[[ PAGE EXTRACT open ]]

# Seabiscuit v. Secretariat



## horseluver2435

Just saw Secretariat (was pretty good, but it didn't really move me like I expect most racehorse movies to), was looking at IMDB and found a few interesting threads- like Seabiscuit v. Secretariat-who do you think would've won in a match race? 

A lot of interesting points were brought up, such as Sec. having an enormous heart (someone said 3x the size of a normal horse, but I don't know how accurate that is), Seabiscuit being able to psych his competitors out, and their racing styles. Others said Pharlap or Man O' War would've beat them. 

I won't pretend to know much about racehorses- that's why I'm posting here.
Who do you think would've won?
I really want to hear everyone's opinions!


----------



## Redial

Pharlap.


----------



## RedTree

haha go Pharlap


----------



## horseluver2435

Reasons why?


----------



## iridehorses

LOL, PharLap was Australian (look at the members who posted!).

I saw the movie last night and enjoyed it. Since I lived through it, and knew how it turned out, it wasn't as stirring as the other two movies but it was a good night out.

As for who would win, I think a toss up between Big Red and Pharlap. Both horses were enigmas. Interesting that none of Secretariat's get did anything note worthy.


----------



## horseluver2435

Ah, that explains it.  

I think I felt the same- I knew what was going to happen. The only part I didn't expect was the mouth abscess- but even then it didn't scare me because I knew what was going to happen.
Thanks for the input!

[[ PAGE EXTRACT closed ]]

• _WORK ORDER_:
Reproduce verbatim the portion of the Seabiscuit v. Secretariat thread that opens with the words containing "LOL, PharLap was" and closes with "good night out.".

[[ DATASET EXCERPTS open ]]

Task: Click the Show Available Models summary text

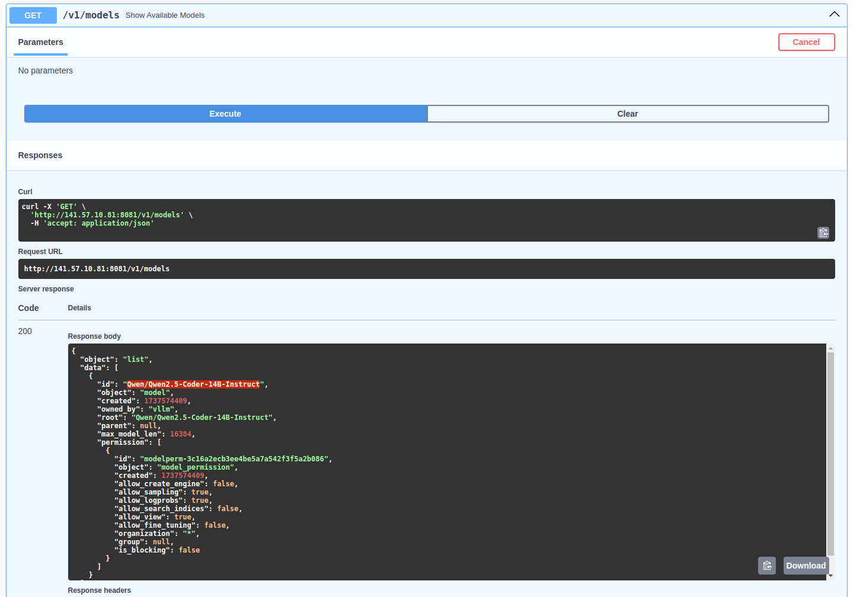Action: tap(165, 15)
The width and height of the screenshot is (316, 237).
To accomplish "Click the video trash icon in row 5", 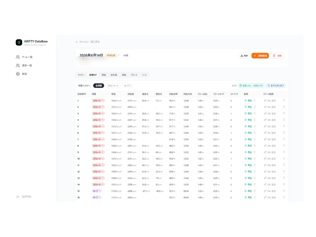I will (255, 126).
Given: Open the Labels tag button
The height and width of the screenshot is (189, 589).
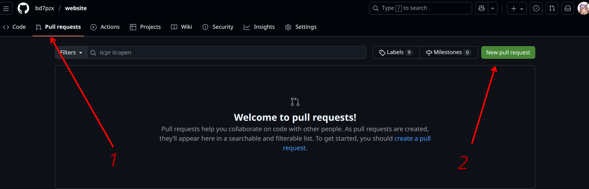Looking at the screenshot, I should (396, 52).
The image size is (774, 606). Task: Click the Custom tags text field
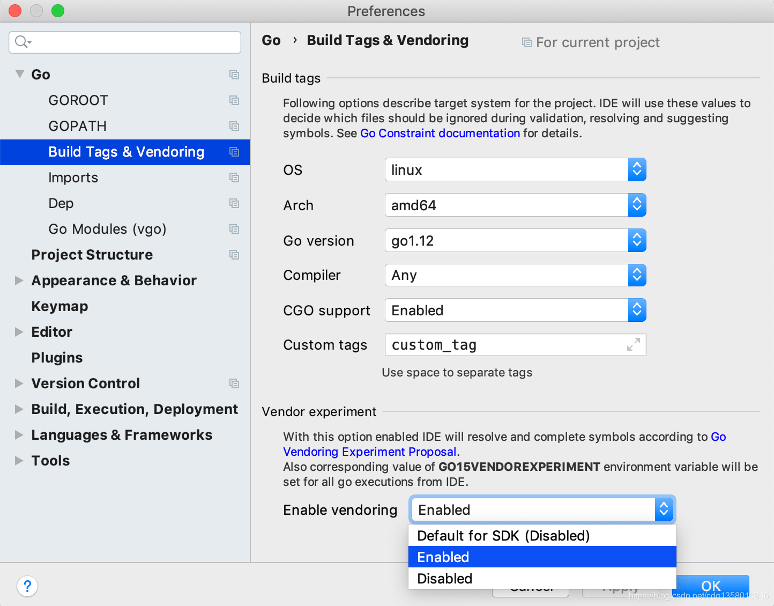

[[ DATASET EXCERPTS closed ]]

• _RESPONSE FOR THIS EXERCISE_:
LOL, PharLap was Australian (look at the members who posted!).

I saw the movie last night and enjoyed it. Since I lived through it, and knew how it turned out, it wasn't as stirring as the other two movies but it was a good night out.